Toutes les  radio privés et la RTNB  sont gérés par les décisions des professionnels des médias appartenant idéologiquement à la "pensée UPRONA"… Ce qui dérange.  Ils se sont érigés un centre de décision occulte centralisé !  Par exemple, le pouvoir actuelle qui n'est pas UPRONA à très difficile de vendre son image et encourager  la reconstruction du Burundi.  Tous les  centres de décisions des médias burundais sont au main d'un petit groupe de gens ayant une même affinité ( fils, fille ou apparentée à l'ancien régime de la Dictature).  Les débats sur la "Réconciliation Vérité"   seront biaisés … Les observateurs remarquent qu'à travers les médias actuelles  qu'aucune  émission ne s'intéresse  aux 2 Millions et demi de victimes, citoyens burundais, qui ont été exclus de leur nation  par discrimination ethnique pendant  plus de 40 ans.  Pourquoi ?  Pour la simple raison que les intérêts politiques de ces "décideurs" médiatiques ne sont pas ceux-là ! 

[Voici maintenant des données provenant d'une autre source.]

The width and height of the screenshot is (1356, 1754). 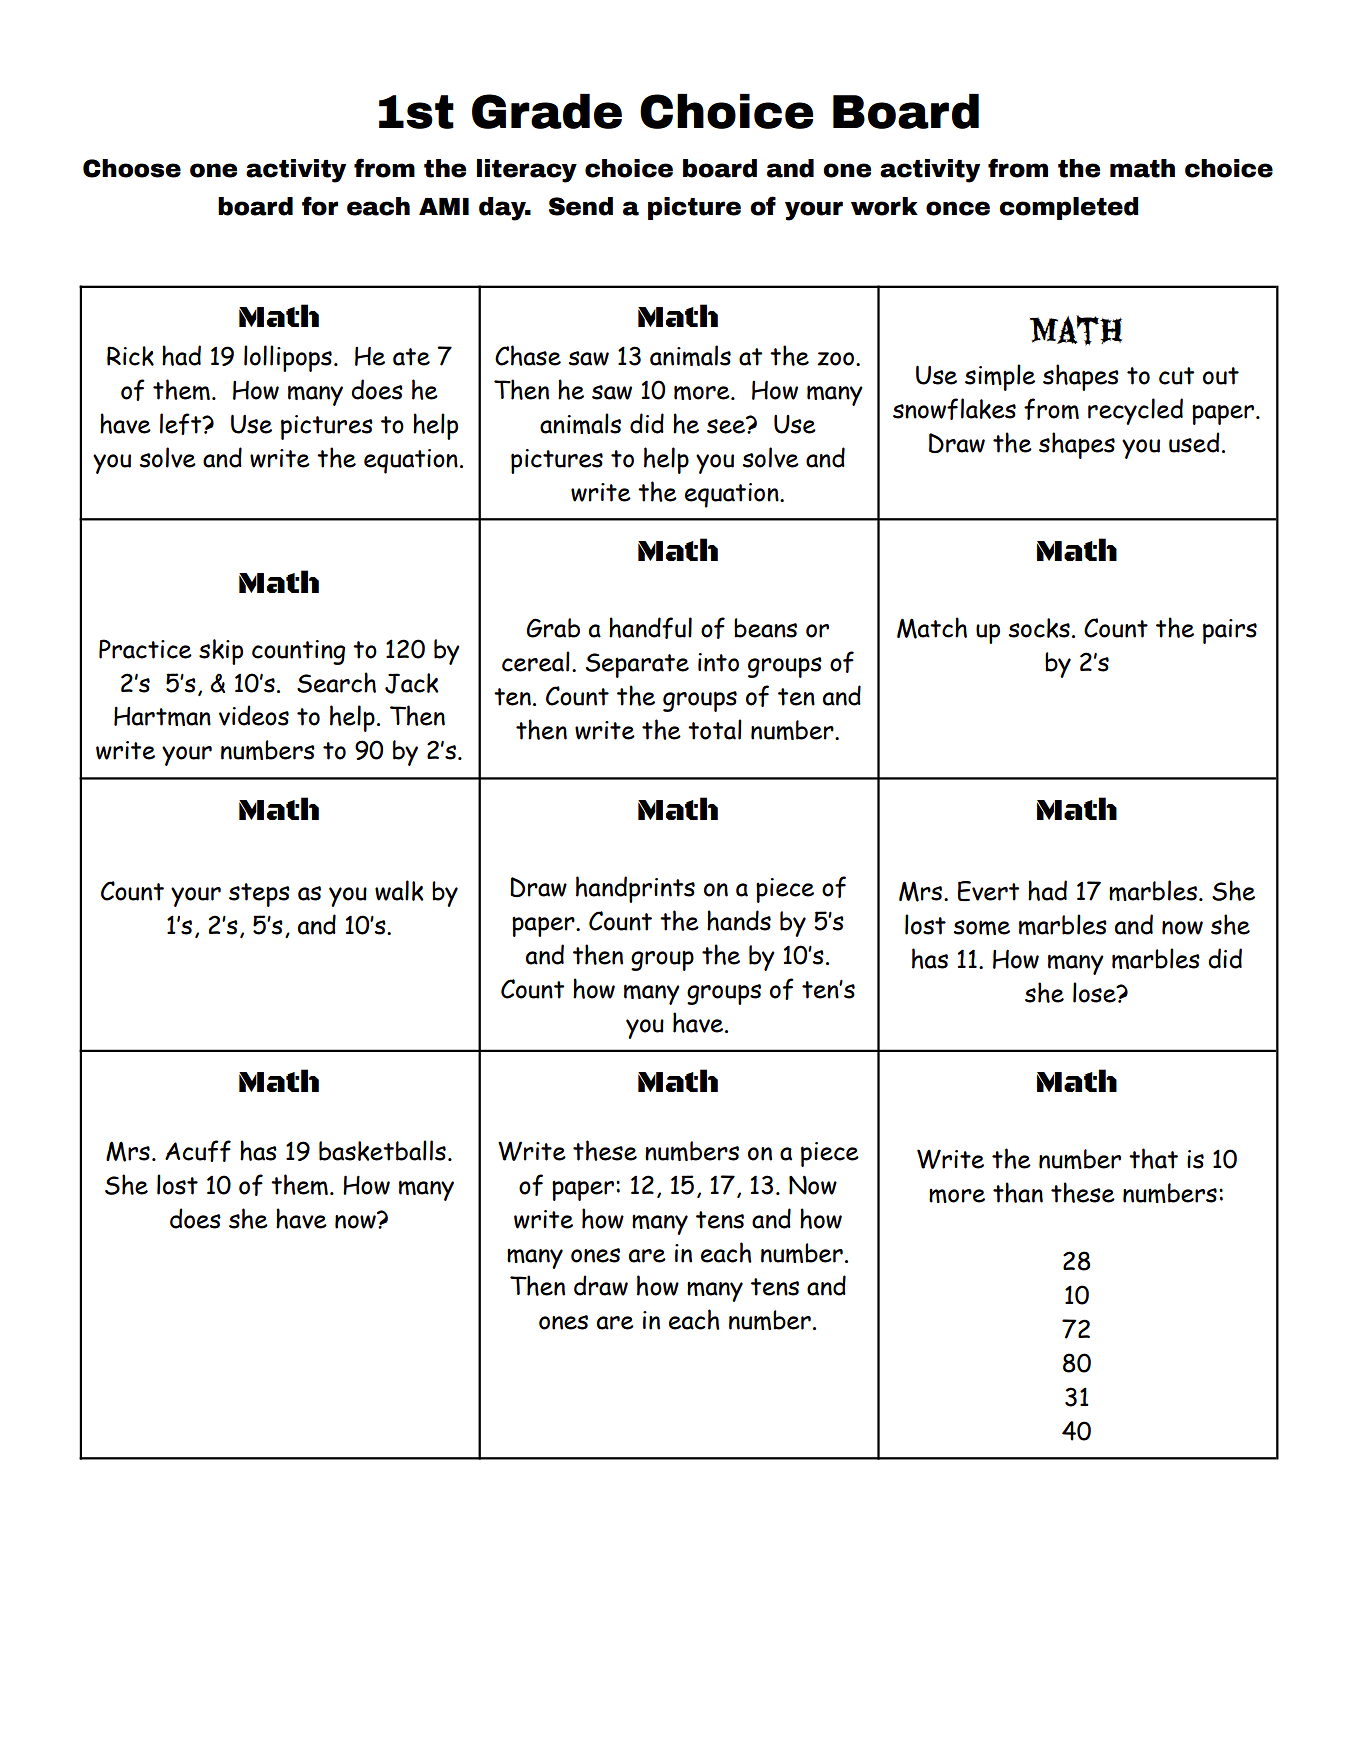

Ils préfèrent aborder ce qu'ils
ne disent pas tout haut mais appellent lorsqu'ils sont avec des étrangers : le "contentieux de 1993" (les massacres de Tutsis commis par des Hutus suite à l'assassinat du premier Président de la République, Hutu, démocratiquement élu). Ces documents (1)(2)(3) montrent l'aversion des décideurs du régime de la Dictature et de leurs fils et filles envers les "démocrates burundais", mettant une stratégie, avec des étrangers et avec l'argent de tous les citoyens burundais, pendant la transition d'Arusha (2003-2004),  pour juger : – non pas les coupables du renversement des institutions démocratiques de 1993; – non pas les responsables du déclenchement de la guerre civile burundaise; – non pas les responsables des crimes contre l'humanité ayant causée : – la mort ; – des millions de réfugiés; – ou encore 800 000 internés dans des camps de regroupement … Non !   Pour eux, ils importent de s'appuyer sur ce qu'ils appellent le "fameux contentieux". Voilà en quelques mots, leurs combats !   Il leur est permis d'exprimer leur opinion en démocratie mais …  Le constat étant celui-là, il importe de pouvoir  exiger  : 1/  une loi urgente de "discrimination positive" permettant  aux autres citoyens burundais longtemps  exclus pendant de nombreuses années de pouvoir organiser un "système médiatique" le permettant d'exprimer leurs opinions librement; 2/ une loi urgente "équilibrant la force médiatique" au Burundi.  Il est incontestable que le média burundais actuelle est d'abord d'obédience politique "UPRONA". Or l'UPRONA n'a pas gagner les élections démocratiques en 2005 !
Le Burundi tente de sortir de 40 ans d'une
criminalisation socio-économique instaurée par les Régimes politico-militaro dictatoriaux UPRONA successifs BUYOYA-BAGAZZA-MICOMBERO,  responsable de plus de 2 Millions et demi  de victimes.